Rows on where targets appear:
----

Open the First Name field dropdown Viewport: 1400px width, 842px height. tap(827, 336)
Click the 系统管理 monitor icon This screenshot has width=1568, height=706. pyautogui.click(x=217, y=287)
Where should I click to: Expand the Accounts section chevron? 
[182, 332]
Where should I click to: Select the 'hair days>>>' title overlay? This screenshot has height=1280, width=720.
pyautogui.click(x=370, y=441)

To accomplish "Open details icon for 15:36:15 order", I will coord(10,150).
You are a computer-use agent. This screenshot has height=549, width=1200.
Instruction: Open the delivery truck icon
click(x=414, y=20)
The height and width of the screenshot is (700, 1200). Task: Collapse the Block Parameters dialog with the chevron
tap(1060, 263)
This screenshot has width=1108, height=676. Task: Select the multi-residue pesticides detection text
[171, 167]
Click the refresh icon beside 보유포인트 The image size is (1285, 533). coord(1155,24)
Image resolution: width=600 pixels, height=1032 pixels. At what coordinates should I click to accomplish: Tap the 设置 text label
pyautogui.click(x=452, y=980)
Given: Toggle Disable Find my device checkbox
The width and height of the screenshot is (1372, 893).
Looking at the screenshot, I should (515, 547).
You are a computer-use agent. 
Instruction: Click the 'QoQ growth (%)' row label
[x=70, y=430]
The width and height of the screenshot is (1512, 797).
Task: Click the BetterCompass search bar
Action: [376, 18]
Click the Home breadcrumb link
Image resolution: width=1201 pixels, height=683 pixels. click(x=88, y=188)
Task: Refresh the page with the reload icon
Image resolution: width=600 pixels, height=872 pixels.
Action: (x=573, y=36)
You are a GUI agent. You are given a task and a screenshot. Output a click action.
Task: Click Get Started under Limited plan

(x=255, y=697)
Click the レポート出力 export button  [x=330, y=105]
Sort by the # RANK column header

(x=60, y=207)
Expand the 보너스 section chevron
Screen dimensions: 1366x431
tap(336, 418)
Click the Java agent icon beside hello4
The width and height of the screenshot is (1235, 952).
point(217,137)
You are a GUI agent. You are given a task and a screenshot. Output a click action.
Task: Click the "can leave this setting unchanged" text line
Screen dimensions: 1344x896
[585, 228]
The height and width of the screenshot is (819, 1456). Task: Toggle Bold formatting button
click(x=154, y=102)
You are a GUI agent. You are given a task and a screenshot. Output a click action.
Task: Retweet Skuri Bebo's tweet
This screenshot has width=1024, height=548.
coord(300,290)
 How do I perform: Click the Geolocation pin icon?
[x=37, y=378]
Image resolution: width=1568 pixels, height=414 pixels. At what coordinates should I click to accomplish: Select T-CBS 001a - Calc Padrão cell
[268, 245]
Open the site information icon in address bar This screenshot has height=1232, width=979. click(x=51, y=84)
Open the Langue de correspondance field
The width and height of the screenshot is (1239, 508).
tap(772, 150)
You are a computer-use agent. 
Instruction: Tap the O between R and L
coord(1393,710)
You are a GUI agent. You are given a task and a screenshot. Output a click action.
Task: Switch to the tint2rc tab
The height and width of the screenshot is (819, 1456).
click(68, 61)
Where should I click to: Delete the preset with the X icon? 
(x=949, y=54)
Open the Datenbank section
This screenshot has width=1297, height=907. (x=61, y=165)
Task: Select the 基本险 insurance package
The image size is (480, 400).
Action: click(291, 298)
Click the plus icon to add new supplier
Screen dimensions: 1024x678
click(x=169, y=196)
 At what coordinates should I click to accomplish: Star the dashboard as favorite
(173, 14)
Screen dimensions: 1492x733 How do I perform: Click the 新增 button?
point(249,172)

----

Objective:
Write out all these records again, switching "computer-use agent" to "desktop agent" and leaving everything else unchanged.

Solution for this task:
Open the First Name field dropdown Viewport: 1400px width, 842px height. tap(827, 336)
Click the 系统管理 monitor icon This screenshot has width=1568, height=706. pyautogui.click(x=217, y=287)
Where should I click to: Expand the Accounts section chevron? 
[182, 332]
Where should I click to: Select the 'hair days>>>' title overlay? This screenshot has height=1280, width=720.
pyautogui.click(x=370, y=441)

To accomplish "Open details icon for 15:36:15 order", I will coord(10,150).
You are a desktop agent. This screenshot has height=549, width=1200.
Instruction: Open the delivery truck icon
click(x=414, y=20)
The height and width of the screenshot is (700, 1200). Task: Collapse the Block Parameters dialog with the chevron
tap(1060, 263)
This screenshot has width=1108, height=676. Task: Select the multi-residue pesticides detection text
[171, 167]
Click the refresh icon beside 보유포인트 The image size is (1285, 533). coord(1155,24)
Image resolution: width=600 pixels, height=1032 pixels. At what coordinates should I click to accomplish: Tap the 设置 text label
pyautogui.click(x=452, y=980)
Given: Toggle Disable Find my device checkbox
The width and height of the screenshot is (1372, 893).
Looking at the screenshot, I should (515, 547).
You are a desktop agent. 
Instruction: Click the 'QoQ growth (%)' row label
[x=70, y=430]
The width and height of the screenshot is (1512, 797).
Task: Click the BetterCompass search bar
Action: [376, 18]
Click the Home breadcrumb link
Image resolution: width=1201 pixels, height=683 pixels. click(x=88, y=188)
Task: Refresh the page with the reload icon
Image resolution: width=600 pixels, height=872 pixels.
Action: (x=573, y=36)
You are a GUI agent. You are given a task and a screenshot. Output a click action.
Task: Click Get Started under Limited plan

(x=255, y=697)
Click the レポート出力 export button  [x=330, y=105]
Sort by the # RANK column header

(x=60, y=207)
Expand the 보너스 section chevron
Screen dimensions: 1366x431
tap(336, 418)
Click the Java agent icon beside hello4
The width and height of the screenshot is (1235, 952).
point(217,137)
You are a GUI agent. You are given a task and a screenshot. Output a click action.
Task: Click the "can leave this setting unchanged" text line
Screen dimensions: 1344x896
[585, 228]
The height and width of the screenshot is (819, 1456). Task: Toggle Bold formatting button
click(x=154, y=102)
You are a GUI agent. You are given a task and a screenshot. Output a click action.
Task: Retweet Skuri Bebo's tweet
This screenshot has width=1024, height=548.
coord(300,290)
 How do I perform: Click the Geolocation pin icon?
[x=37, y=378]
Image resolution: width=1568 pixels, height=414 pixels. At what coordinates should I click to accomplish: Select T-CBS 001a - Calc Padrão cell
[268, 245]
Open the site information icon in address bar This screenshot has height=1232, width=979. click(x=51, y=84)
Open the Langue de correspondance field
The width and height of the screenshot is (1239, 508).
tap(772, 150)
You are a desktop agent. 
Instruction: Tap the O between R and L
coord(1393,710)
You are a GUI agent. You are given a task and a screenshot. Output a click action.
Task: Switch to the tint2rc tab
The height and width of the screenshot is (819, 1456).
click(68, 61)
Where should I click to: Delete the preset with the X icon? 
(x=949, y=54)
Open the Datenbank section
This screenshot has width=1297, height=907. (x=61, y=165)
Task: Select the 基本险 insurance package
The image size is (480, 400).
Action: click(291, 298)
Click the plus icon to add new supplier
Screen dimensions: 1024x678
click(x=169, y=196)
 At what coordinates should I click to accomplish: Star the dashboard as favorite
(173, 14)
Screen dimensions: 1492x733 How do I perform: Click the 新增 button?
point(249,172)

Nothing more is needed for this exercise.